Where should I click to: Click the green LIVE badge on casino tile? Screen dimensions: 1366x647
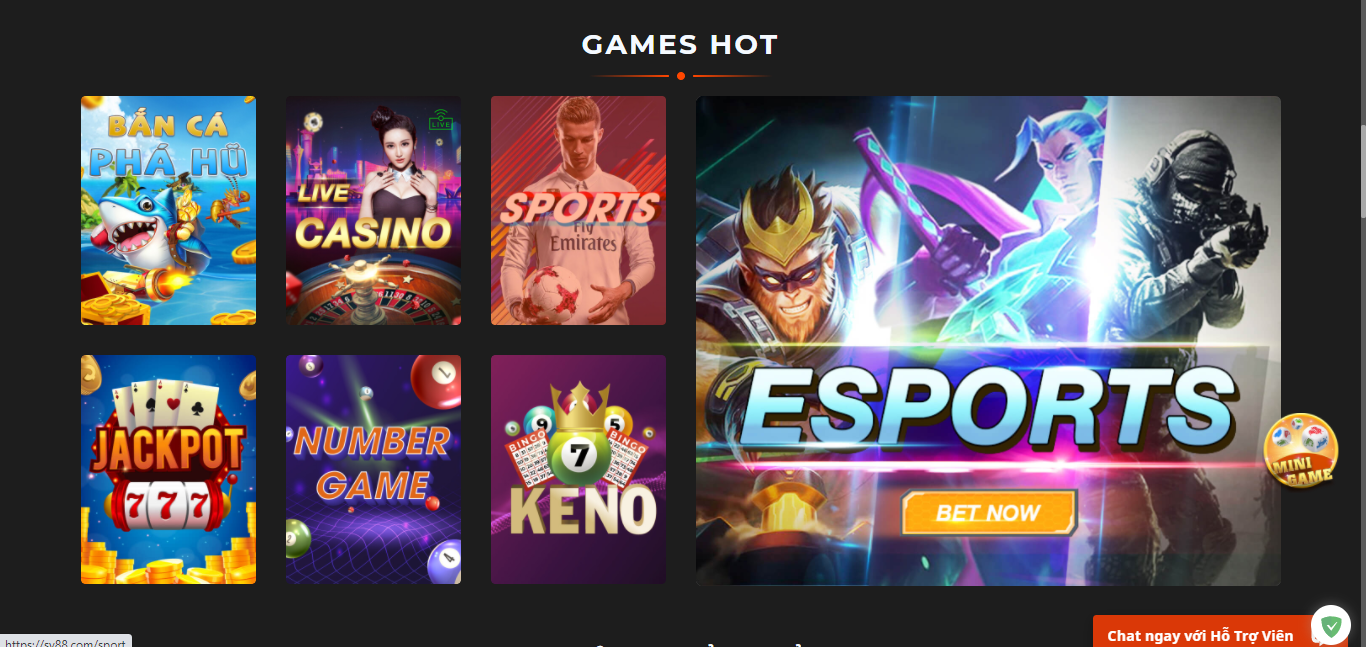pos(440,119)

* * *

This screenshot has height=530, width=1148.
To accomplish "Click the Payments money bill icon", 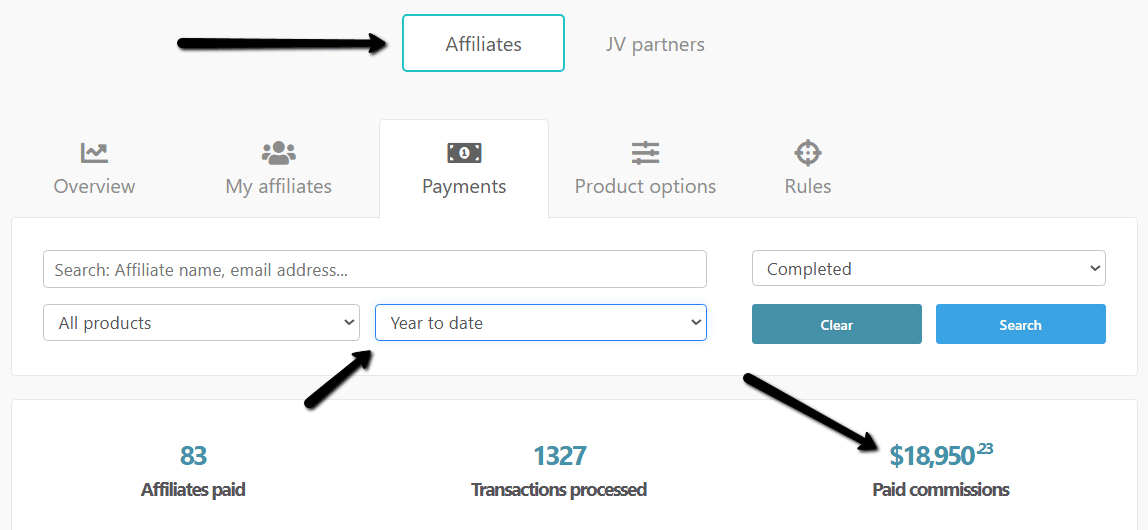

* * *

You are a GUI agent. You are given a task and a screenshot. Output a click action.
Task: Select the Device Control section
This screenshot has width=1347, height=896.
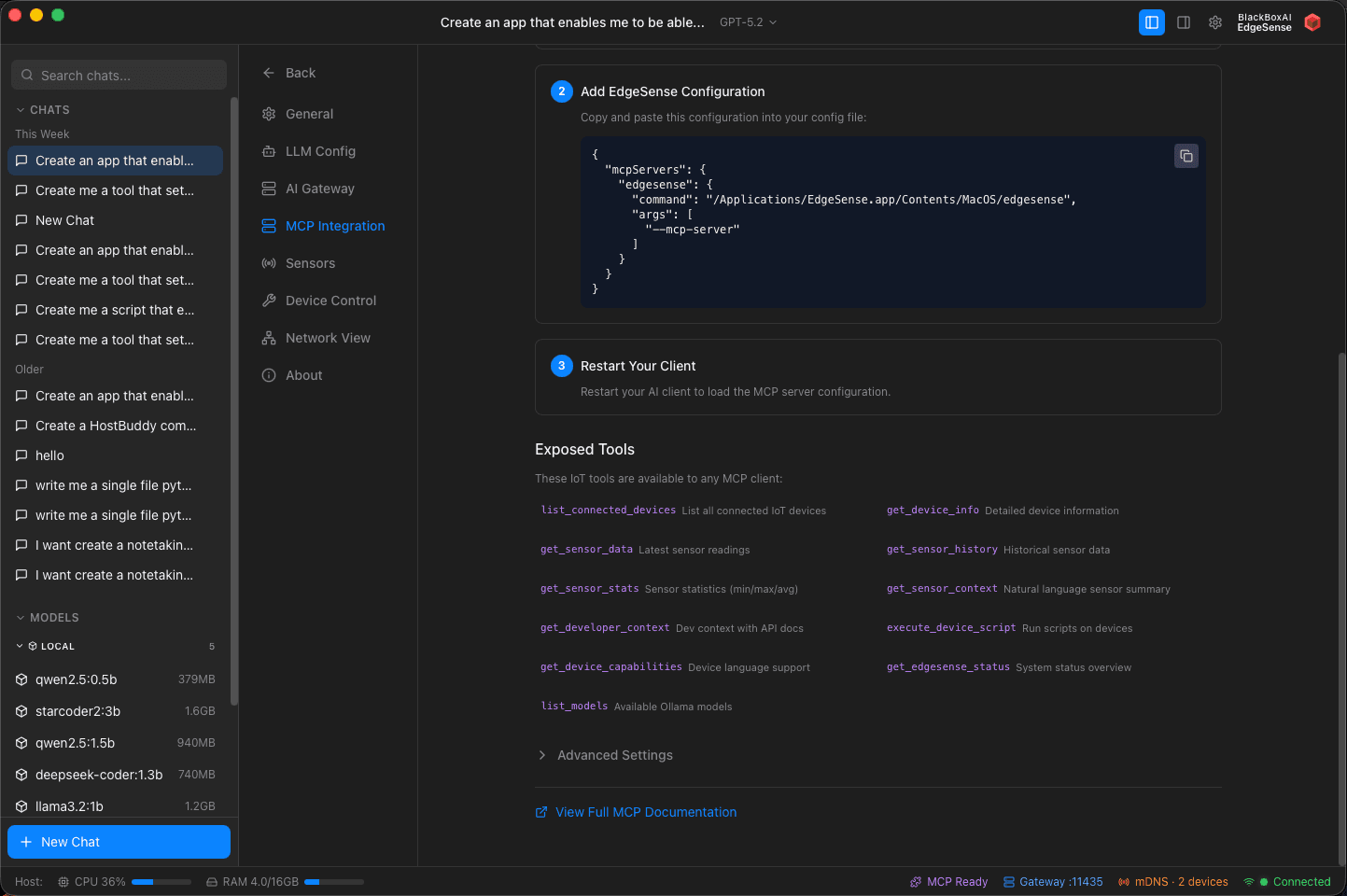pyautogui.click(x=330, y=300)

§ **WHAT TO PRODUCE**
Write out the items word for word, from the line with "Where should I" to the line with "pos(440,119)", both included, and leave the pictures out of your answer.

§ **ANSWER TO THIS TASK**
Where should I click to: Click the green LIVE badge on casino tile? Screen dimensions: 1366x647
pos(440,119)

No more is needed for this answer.